------ Given text ------

WASHINGTON - Janet Yellen already shattered a glass ceiling when she became the first woman to lead the Federal Reserve during the Obama Administration. If she has her way, she’ll shatter another Monday when the Senate votes on her confirmation as the next Treasury secretary.
With their approval, Yellen will be the first woman to lead the Treasury — joining the ranks of Alexander Hamilton and 76 other men.
On the campaign trail, President Joe Biden promised a diverse administration — one that would "look like America." He also kept his promise to name a woman his running mate when he picked Kamala Harris.
On Wednesday, Senators confirmed Avril Haines as the director of national intelligence, the first woman to lead the agency in its 15-year existence. And on Friday, the Senate voted 93-2 to confirm retired Gen. Lloyd Austin to be the secretary of defense, the first Black man to hold that office.
Yellen’s nomination to lead the Treasury is yet another step towards filling Biden’s vision.

------

List of tasks
A: Decide whether each statement below agrees with the article on Janet Yellen's Treasury nomination. Answer yes or no for each, and quote the words of the article that settle it.

(i) Avril Haines is the first woman to lead the office of director of national intelligence.
(ii) The Senate confirmed Lloyd Austin without a single vote against him.
(iii) Yellen had already been the first woman to lead the Federal Reserve.
B: According to the article on Janet Yellen's Treasury nomination, on what day was the Senate to vote on her confirmation?
C: Continue the article on Janet Yellen's Treasury nomination, starting after its final sentence.

------ Data records ------

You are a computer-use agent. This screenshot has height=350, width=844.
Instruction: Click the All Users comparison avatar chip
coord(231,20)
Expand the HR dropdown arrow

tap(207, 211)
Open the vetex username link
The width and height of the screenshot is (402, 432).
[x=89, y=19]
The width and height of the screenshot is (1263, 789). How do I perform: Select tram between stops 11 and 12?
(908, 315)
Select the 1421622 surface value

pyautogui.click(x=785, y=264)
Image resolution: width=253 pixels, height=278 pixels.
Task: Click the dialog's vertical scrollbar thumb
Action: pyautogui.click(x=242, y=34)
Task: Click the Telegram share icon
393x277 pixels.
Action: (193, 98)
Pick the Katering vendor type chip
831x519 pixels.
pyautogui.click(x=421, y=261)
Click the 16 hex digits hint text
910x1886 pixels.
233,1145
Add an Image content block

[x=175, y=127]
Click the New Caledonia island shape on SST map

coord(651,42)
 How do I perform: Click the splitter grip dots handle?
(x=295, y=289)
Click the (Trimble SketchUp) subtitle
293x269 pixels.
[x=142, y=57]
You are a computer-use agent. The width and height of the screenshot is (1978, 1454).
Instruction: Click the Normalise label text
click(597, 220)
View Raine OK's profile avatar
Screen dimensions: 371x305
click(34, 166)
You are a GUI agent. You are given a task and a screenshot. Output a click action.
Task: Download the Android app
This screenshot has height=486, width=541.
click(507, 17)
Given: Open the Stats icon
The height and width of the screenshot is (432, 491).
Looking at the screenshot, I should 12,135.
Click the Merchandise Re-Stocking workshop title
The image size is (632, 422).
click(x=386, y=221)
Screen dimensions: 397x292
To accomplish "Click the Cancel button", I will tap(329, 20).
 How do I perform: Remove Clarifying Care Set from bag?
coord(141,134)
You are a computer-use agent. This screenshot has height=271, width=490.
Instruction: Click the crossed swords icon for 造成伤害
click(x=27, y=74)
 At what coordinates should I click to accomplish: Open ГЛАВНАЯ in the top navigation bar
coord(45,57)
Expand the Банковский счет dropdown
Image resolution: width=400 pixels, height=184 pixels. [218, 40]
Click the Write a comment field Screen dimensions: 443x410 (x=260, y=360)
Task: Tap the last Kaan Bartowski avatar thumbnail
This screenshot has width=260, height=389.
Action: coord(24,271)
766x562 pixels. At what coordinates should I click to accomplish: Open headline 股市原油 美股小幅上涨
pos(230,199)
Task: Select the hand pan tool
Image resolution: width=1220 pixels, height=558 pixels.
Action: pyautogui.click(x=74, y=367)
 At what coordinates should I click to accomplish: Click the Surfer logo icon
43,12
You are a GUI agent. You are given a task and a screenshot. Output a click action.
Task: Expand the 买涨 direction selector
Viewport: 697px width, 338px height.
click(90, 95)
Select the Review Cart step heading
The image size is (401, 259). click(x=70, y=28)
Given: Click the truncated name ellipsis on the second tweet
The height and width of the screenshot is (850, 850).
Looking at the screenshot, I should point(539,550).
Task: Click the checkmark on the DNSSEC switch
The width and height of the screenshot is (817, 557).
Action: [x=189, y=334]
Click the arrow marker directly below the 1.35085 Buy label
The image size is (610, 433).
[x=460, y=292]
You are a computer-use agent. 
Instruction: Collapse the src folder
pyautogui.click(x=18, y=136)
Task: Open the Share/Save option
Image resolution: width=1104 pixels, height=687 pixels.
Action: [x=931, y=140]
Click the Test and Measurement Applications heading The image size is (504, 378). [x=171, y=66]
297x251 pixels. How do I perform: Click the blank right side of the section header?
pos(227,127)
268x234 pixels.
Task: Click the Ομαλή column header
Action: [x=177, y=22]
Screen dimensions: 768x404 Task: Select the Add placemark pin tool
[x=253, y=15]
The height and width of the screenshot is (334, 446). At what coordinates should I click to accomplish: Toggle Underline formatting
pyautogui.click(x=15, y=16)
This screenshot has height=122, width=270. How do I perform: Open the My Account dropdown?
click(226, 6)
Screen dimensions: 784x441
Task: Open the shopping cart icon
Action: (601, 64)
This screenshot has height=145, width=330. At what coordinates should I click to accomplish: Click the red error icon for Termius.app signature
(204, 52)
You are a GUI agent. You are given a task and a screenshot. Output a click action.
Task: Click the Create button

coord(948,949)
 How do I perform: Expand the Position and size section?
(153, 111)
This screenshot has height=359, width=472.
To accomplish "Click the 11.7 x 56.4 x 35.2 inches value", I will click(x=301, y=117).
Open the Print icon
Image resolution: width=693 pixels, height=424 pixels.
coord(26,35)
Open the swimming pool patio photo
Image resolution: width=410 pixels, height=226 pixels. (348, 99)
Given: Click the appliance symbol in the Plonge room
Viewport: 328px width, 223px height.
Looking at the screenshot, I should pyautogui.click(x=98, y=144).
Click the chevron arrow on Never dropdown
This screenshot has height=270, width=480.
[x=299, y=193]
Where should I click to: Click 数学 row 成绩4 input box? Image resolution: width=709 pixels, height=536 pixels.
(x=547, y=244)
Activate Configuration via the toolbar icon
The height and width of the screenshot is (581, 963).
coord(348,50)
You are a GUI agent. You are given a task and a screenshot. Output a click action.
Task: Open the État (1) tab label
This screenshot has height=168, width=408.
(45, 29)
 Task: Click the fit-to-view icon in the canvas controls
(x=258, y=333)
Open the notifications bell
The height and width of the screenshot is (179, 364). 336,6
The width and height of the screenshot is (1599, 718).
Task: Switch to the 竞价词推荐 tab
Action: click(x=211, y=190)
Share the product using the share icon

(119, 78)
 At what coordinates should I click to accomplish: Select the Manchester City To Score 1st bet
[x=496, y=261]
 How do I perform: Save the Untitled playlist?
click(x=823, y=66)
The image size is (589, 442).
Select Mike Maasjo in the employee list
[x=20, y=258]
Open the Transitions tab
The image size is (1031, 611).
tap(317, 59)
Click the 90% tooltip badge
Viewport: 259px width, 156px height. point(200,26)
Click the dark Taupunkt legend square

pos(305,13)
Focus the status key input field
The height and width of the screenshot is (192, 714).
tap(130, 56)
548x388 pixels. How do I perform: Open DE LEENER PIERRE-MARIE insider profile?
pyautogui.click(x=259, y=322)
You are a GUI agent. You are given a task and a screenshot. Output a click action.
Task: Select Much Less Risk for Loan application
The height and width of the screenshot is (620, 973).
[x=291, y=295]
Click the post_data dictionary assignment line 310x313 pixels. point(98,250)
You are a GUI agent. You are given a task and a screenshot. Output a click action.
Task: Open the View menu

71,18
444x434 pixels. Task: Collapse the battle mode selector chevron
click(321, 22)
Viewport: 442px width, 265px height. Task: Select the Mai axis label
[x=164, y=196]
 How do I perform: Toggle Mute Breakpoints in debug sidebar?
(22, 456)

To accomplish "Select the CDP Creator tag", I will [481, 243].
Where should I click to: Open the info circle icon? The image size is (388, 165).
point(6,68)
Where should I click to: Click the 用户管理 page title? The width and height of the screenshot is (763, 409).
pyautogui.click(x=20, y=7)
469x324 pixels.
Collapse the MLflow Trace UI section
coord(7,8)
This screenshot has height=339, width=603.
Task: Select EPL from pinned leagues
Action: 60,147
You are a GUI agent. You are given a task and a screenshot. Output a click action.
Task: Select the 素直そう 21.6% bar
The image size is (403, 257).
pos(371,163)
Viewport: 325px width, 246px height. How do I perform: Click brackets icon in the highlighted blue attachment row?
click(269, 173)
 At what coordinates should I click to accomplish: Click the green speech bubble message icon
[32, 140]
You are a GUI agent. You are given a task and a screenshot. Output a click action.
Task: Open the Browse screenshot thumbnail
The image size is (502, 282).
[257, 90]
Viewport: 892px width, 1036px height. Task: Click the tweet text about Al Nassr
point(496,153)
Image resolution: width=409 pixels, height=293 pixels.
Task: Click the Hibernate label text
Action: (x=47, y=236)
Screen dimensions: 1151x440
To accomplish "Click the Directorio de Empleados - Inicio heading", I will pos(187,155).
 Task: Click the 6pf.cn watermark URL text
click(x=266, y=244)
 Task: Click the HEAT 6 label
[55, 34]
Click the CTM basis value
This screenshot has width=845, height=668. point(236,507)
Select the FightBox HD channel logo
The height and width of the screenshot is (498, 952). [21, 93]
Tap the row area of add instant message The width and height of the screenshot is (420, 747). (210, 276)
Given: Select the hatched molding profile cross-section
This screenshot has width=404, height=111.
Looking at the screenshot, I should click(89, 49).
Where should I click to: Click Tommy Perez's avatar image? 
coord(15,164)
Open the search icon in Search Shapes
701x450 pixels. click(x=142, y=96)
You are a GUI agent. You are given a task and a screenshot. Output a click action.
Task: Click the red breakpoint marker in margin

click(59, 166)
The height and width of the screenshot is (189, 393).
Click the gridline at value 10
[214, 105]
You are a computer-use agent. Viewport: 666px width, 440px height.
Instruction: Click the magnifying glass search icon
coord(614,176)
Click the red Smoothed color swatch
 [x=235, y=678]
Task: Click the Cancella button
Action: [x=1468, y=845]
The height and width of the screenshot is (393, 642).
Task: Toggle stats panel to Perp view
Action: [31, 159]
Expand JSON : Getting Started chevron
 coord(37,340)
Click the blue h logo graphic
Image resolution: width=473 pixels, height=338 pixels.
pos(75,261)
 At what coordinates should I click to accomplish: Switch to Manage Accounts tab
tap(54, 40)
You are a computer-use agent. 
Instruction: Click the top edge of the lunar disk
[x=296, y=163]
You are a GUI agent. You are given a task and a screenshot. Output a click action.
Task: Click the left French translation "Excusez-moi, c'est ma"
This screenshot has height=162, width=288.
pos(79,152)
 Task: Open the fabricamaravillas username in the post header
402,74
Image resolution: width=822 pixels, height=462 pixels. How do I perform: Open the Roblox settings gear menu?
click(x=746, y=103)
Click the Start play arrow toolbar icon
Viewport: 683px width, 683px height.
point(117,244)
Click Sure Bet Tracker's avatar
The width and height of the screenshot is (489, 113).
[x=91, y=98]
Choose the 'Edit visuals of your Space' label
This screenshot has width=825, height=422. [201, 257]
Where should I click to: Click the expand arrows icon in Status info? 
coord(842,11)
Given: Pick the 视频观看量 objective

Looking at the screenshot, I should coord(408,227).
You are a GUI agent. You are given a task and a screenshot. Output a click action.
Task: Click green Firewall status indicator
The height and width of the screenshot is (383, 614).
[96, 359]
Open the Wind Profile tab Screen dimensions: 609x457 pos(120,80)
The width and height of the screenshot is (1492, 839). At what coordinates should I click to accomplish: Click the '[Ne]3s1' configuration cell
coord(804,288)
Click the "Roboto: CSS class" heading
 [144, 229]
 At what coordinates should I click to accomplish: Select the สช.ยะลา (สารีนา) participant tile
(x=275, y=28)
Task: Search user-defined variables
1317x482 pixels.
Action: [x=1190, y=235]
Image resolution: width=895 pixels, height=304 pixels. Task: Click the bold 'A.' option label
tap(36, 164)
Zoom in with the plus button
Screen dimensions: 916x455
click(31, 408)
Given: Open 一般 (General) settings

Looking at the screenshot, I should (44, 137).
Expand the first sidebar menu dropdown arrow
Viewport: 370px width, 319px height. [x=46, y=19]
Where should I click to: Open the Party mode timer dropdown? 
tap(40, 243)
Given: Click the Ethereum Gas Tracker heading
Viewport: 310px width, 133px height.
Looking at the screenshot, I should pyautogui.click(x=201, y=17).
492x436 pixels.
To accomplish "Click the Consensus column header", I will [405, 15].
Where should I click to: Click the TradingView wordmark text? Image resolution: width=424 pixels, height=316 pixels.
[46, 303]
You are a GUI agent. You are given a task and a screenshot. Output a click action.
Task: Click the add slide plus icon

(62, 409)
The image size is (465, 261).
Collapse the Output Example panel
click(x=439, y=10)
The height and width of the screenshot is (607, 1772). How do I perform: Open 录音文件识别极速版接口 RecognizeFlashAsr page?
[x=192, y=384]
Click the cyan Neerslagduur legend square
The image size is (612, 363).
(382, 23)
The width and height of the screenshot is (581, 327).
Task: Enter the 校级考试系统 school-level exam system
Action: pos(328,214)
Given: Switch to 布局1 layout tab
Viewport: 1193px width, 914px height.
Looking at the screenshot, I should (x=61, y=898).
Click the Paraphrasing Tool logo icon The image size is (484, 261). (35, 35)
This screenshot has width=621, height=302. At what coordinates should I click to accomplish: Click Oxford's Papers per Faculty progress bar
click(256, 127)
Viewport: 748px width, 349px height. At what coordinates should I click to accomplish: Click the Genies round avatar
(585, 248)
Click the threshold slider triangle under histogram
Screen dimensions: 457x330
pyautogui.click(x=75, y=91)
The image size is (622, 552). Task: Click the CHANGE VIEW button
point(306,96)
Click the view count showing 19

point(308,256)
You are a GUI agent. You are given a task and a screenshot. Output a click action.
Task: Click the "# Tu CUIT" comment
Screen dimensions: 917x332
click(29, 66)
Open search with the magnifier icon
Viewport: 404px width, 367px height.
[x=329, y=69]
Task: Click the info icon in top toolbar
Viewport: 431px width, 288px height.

------

Your responses
A:
(i) Yes: "the first woman to lead the agency in its 15-year existence"
(ii) No: "the Senate voted 93-2 to confirm retired Gen. Lloyd Austin"
(iii) Yes: "she became the first woman to lead the Federal Reserve during the Obama Administration"

B: Monday

C:
On Friday, the Senate Finance Committee unanimously voted to advance Yellen’s nomination to a vote on the Senate floor. Now her fate is in the hands of a final vote from the full Senate.
Earlier in the week, she told the committee Americans faced a "longer, more painful recession" unless Washington took action swiftly on the next COVID-19 package.
She pledged support to an economic aid package that would provide a third round of stimulus checks, with an additional $1,400 coming to most Americans making less than $75,000 a year.
Yellen acknowledged such a measure would add to the country's rising debt but said the Biden Administration feels fighting the pandemic-recession took precedent.
"Right now, with interest rates at historic lows, the smartest thing we can do is act big," she said. "In the long run, I believe the benefits will far outweigh the costs, especially if we care about helping people who have been struggling for a very long time."
Republican Senators expressed policy disagreements with Yellen, such as raising taxes on corporations and the wealthy. But they agreed it was important to allow Biden to assemble his economic team quickly.
This story was reported from Atlanta. The Associated Press contributed.